◆ What is asked ◆
Copy the entries verbatim, beginning at the line that contains "This screenshot has height=546, width=769." and continuing through the end of the entries. Omit the pictures.

--- Start of Record extracts ---

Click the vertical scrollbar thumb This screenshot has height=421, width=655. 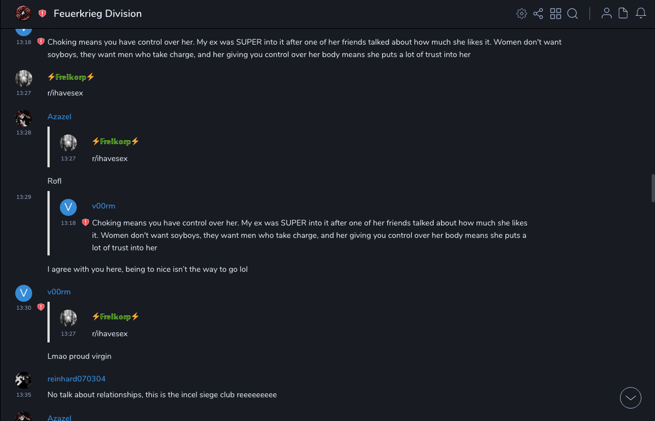tap(653, 188)
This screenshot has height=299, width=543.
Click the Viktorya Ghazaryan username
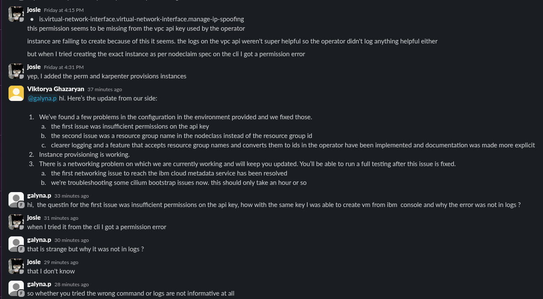tap(56, 89)
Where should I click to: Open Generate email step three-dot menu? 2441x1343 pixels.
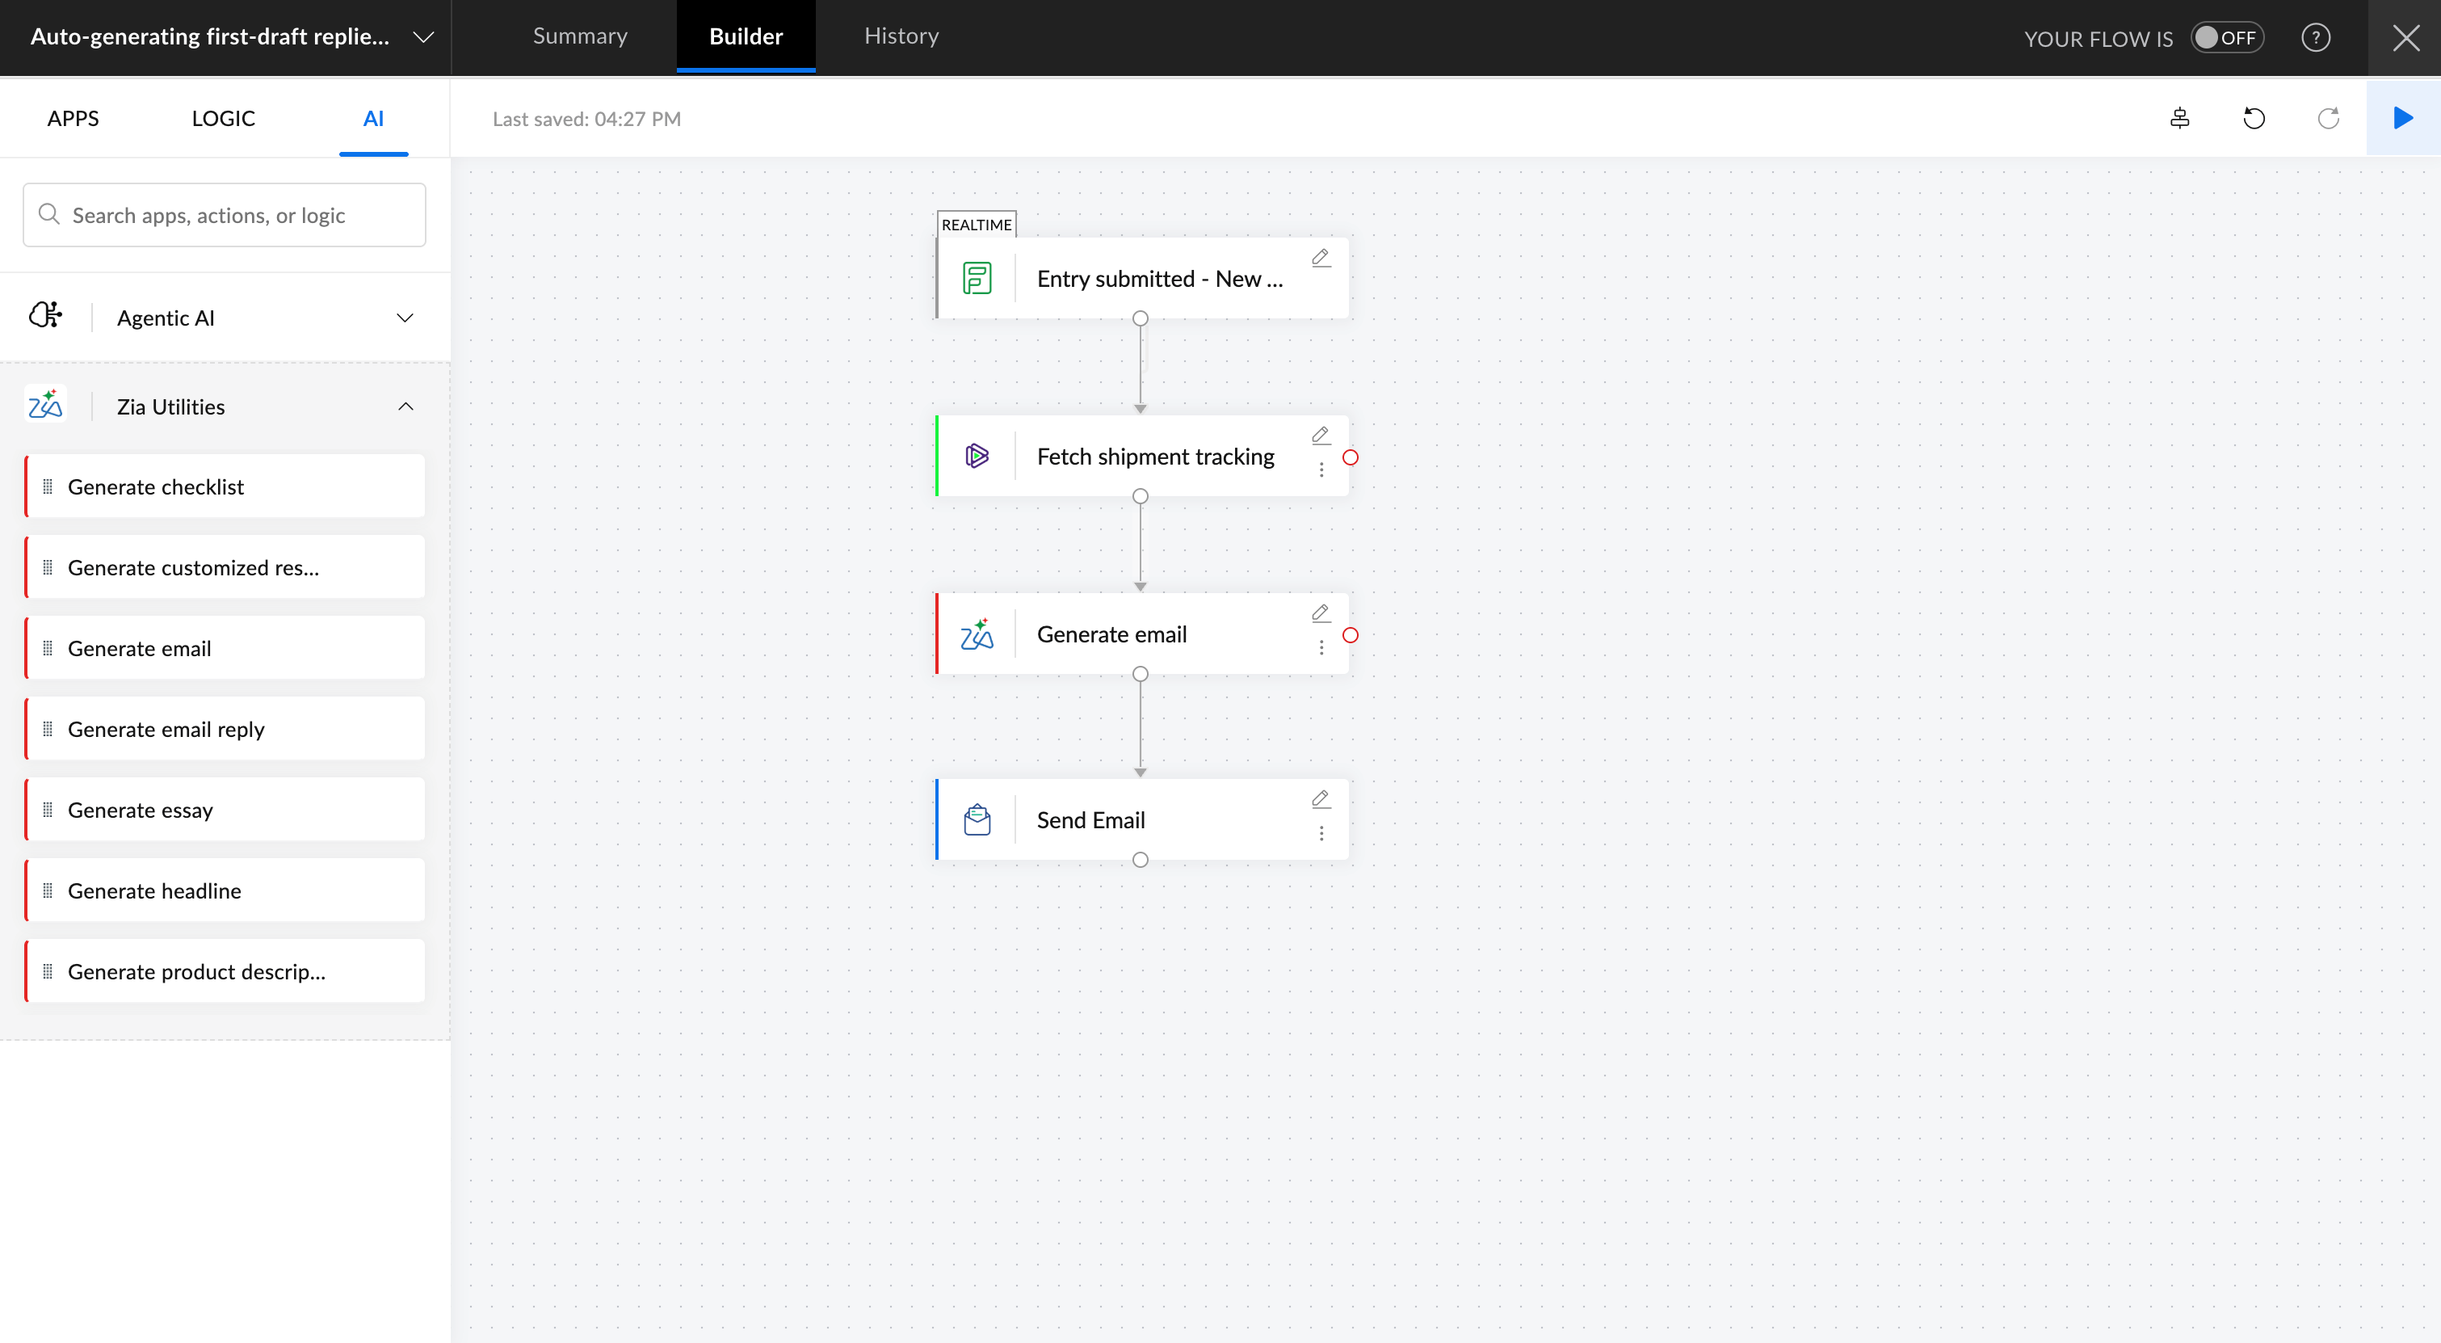pos(1321,647)
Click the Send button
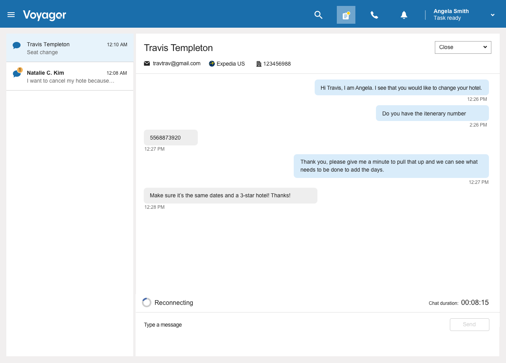The height and width of the screenshot is (363, 506). click(x=469, y=324)
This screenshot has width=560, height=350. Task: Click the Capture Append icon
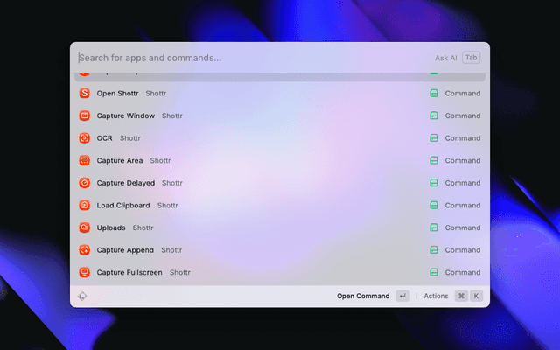85,250
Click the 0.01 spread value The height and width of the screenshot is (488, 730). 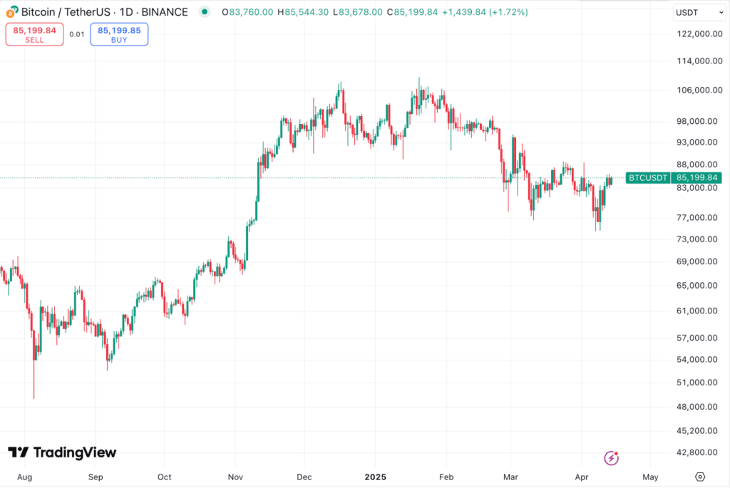click(x=77, y=33)
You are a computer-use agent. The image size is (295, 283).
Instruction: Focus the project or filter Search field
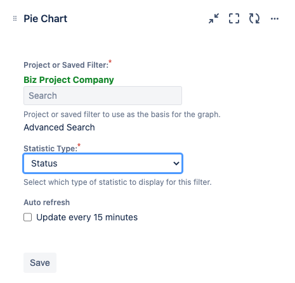click(103, 96)
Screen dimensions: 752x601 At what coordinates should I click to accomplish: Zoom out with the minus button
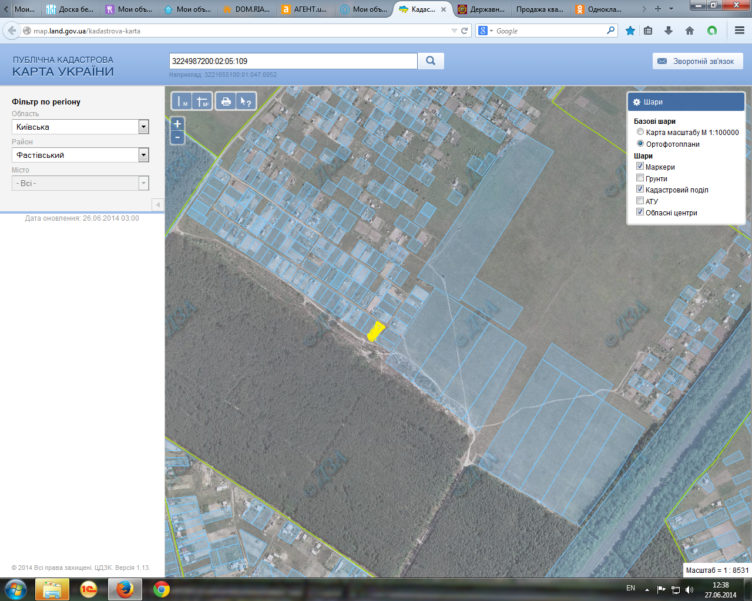coord(177,138)
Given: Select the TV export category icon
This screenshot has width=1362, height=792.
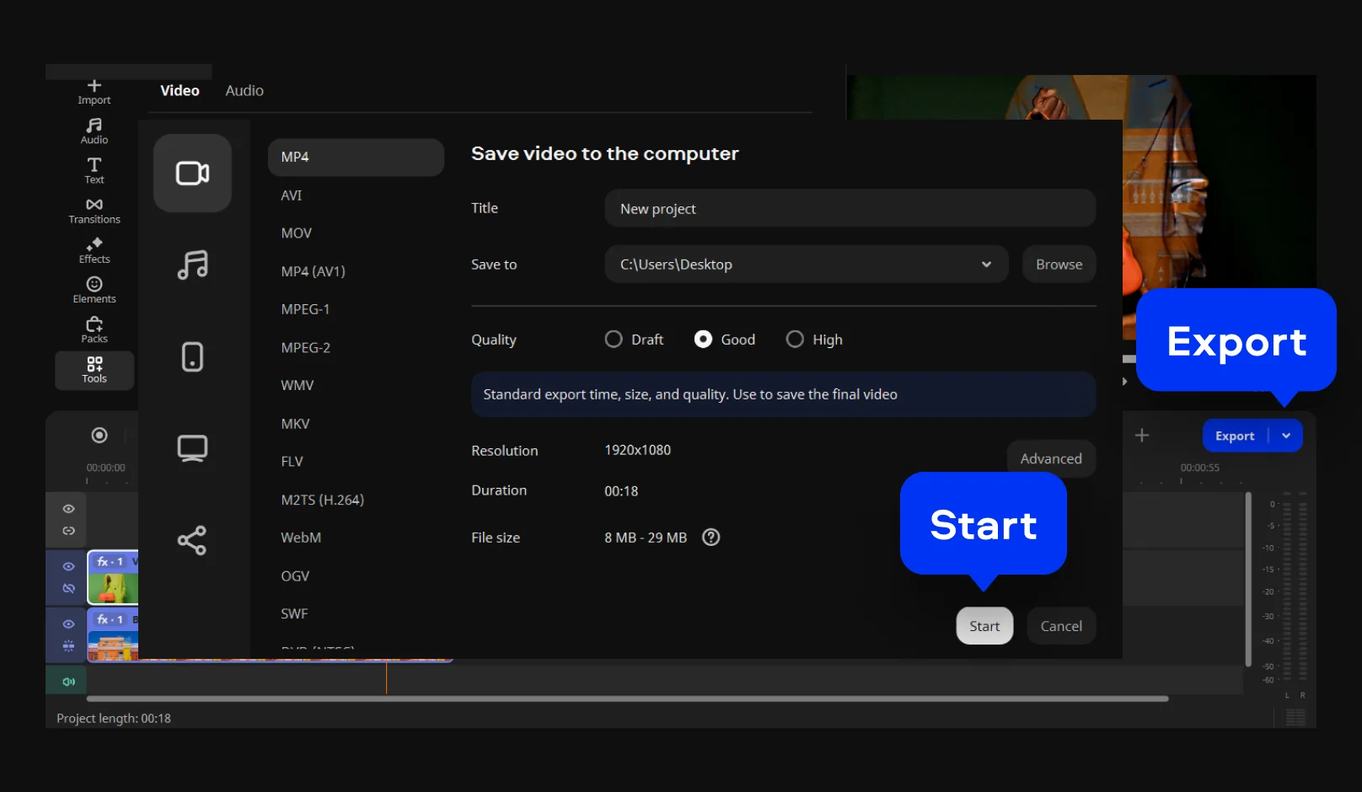Looking at the screenshot, I should (x=192, y=448).
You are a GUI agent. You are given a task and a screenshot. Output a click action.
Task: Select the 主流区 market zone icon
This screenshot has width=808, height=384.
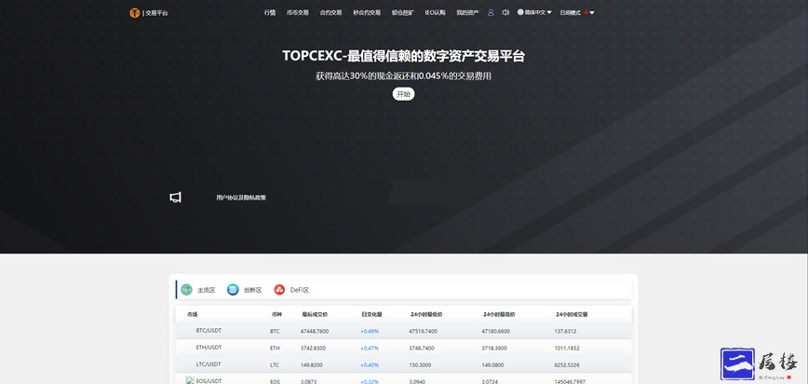(186, 290)
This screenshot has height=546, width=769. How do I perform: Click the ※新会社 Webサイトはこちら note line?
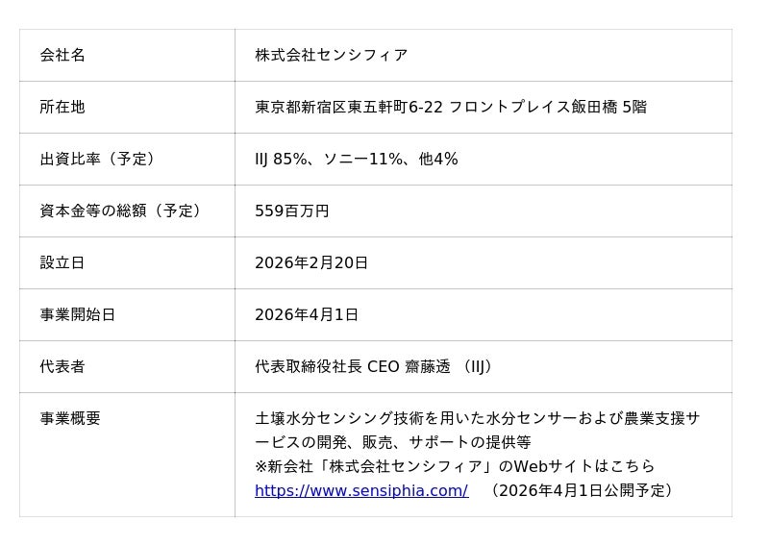pyautogui.click(x=455, y=466)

--- End of Record extracts ---

◆ Answer below ◆
This screenshot has height=546, width=769. How do I perform: Click the ※新会社 Webサイトはこちら note line?
pyautogui.click(x=455, y=466)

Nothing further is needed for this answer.